For as long as he could remember ‘They’ had consisted of everyone who was not him but recently he’d begun to think that there might be others like him somewhere out there. He’d been drawn back to the place of his earliest memories and had found a spherical chamber that fascinated him. Soon, soon he’d come back to stay and make full examination of the oddly familiar thing but first he had a job to do.

He had vague, unfocused memories of a before, of people looking down at him, of black scattered with diamonds outside a round window.

He remembered eight cycles of the seasons here. When he’d first come here the Thems had been everywhere he looked. They had taken him to a shiny sterile building and put him in a cage. They had poked and prodded and taken samples from him for weeks until his savior moon had come and freed him from Their clutches. He had awakened in the smoldering ruin of one of Their cities the next morning and had quickly hidden himself away before They could capture him again.
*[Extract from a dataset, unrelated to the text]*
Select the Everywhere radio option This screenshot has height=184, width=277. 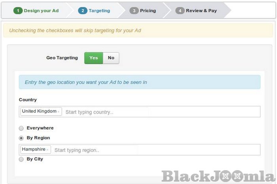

Deep down he’d know it wasn’t enough just to hide. So he had hunted the ones of Them that wen to lonely, isolated places in case they were hunting him. As he learned the cycle of his savior moon he began to make his way to Their cities to allow it’s power to find a conduit in him so that it might work it’s will on the Thems.

Every season he got stronger and more confident in his abilities but he stayed cautious. The Thems had devices that made burning lights; his hand strayed over his other arm brushing extensive scar tissue, They had little flying needles that made him weak, They had nets and cages he couldn’t break free of without his savior moon and he always remembered the way They had hurt him when he was at his weakest.

They were much fewer in numbers now, after eight cycles of the seasons. They had learned to scatter, to abandon Their cities when the savior moon shown in the sky. They hunted him when she was away and he hunted them right back; so far he was winning.

And when They were all gone he would- he would... Well it had something to do with the spherical chamber. He assumed he would remember when the time came.